### [WORK REQUIRED]
From the line that contains "Open the grid layout icon in toolbar" to the last line of the data, every line is to be transcribed exactly; no other line is to be included.

### [Stored items]
┌──
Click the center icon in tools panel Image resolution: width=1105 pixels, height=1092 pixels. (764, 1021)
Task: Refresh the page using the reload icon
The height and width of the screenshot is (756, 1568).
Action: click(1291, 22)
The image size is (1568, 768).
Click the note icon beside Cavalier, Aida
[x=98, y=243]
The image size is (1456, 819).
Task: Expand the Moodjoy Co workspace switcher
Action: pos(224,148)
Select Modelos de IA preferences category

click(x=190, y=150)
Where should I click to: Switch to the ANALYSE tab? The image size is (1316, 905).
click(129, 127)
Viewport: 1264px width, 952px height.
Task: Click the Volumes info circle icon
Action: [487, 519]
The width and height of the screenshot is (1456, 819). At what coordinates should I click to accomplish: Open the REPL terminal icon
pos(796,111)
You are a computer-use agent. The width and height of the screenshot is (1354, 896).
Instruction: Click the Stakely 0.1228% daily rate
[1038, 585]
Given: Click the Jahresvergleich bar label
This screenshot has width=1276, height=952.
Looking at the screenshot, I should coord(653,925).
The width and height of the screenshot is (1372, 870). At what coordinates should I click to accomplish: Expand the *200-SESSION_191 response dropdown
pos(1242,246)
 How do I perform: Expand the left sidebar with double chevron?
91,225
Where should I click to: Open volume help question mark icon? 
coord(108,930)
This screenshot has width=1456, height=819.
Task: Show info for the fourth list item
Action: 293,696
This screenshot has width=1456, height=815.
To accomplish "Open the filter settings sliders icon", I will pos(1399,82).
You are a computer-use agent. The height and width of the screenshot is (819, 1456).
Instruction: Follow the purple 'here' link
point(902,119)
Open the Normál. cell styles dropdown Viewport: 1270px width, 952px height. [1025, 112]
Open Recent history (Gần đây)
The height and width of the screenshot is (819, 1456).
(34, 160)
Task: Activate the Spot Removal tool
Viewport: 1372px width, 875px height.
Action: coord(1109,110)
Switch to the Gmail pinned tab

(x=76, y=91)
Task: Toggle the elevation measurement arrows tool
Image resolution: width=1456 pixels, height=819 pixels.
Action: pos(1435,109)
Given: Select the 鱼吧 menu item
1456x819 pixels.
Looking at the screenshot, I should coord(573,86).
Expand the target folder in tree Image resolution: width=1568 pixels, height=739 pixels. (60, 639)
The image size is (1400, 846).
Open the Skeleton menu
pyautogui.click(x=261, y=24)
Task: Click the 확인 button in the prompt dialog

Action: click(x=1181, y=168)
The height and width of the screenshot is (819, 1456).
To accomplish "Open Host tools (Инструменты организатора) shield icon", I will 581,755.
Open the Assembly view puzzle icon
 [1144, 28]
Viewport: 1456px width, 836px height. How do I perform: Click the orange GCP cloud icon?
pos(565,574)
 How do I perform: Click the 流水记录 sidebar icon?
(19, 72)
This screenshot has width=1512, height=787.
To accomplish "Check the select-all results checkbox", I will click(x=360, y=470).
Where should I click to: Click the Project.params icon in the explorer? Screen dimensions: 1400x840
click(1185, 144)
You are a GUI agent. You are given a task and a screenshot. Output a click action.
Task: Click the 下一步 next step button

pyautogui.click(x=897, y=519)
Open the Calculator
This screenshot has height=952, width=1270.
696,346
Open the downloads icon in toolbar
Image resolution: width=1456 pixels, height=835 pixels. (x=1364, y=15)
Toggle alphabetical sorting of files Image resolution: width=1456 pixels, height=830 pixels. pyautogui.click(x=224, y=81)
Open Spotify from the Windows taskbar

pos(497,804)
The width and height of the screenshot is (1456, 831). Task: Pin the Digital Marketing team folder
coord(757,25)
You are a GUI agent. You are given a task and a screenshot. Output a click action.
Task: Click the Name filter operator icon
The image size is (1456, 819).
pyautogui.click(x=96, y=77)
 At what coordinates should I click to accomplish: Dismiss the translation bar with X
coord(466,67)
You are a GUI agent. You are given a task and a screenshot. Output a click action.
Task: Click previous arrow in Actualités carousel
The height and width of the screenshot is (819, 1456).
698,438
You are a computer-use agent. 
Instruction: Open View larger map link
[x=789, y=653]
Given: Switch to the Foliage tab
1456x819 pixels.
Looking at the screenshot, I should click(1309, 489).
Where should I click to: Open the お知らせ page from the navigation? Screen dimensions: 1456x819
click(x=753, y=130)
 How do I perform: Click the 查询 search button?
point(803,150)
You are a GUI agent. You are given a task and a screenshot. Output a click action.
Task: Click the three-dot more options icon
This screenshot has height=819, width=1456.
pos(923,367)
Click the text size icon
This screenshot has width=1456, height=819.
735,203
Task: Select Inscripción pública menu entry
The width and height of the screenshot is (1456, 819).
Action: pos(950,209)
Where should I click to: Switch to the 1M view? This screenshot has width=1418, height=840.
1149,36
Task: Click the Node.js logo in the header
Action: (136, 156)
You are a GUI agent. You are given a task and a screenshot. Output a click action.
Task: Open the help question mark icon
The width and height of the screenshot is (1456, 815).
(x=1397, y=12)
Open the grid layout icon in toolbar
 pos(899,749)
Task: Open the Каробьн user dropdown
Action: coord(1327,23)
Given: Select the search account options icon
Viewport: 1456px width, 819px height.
└──
### [COMPLETED TASK]
Open the grid layout icon in toolbar
 pos(899,749)
Task: Open the Каробьн user dropdown
Action: coord(1327,23)
Given: Select the search account options icon
Viewport: 1456px width, 819px height.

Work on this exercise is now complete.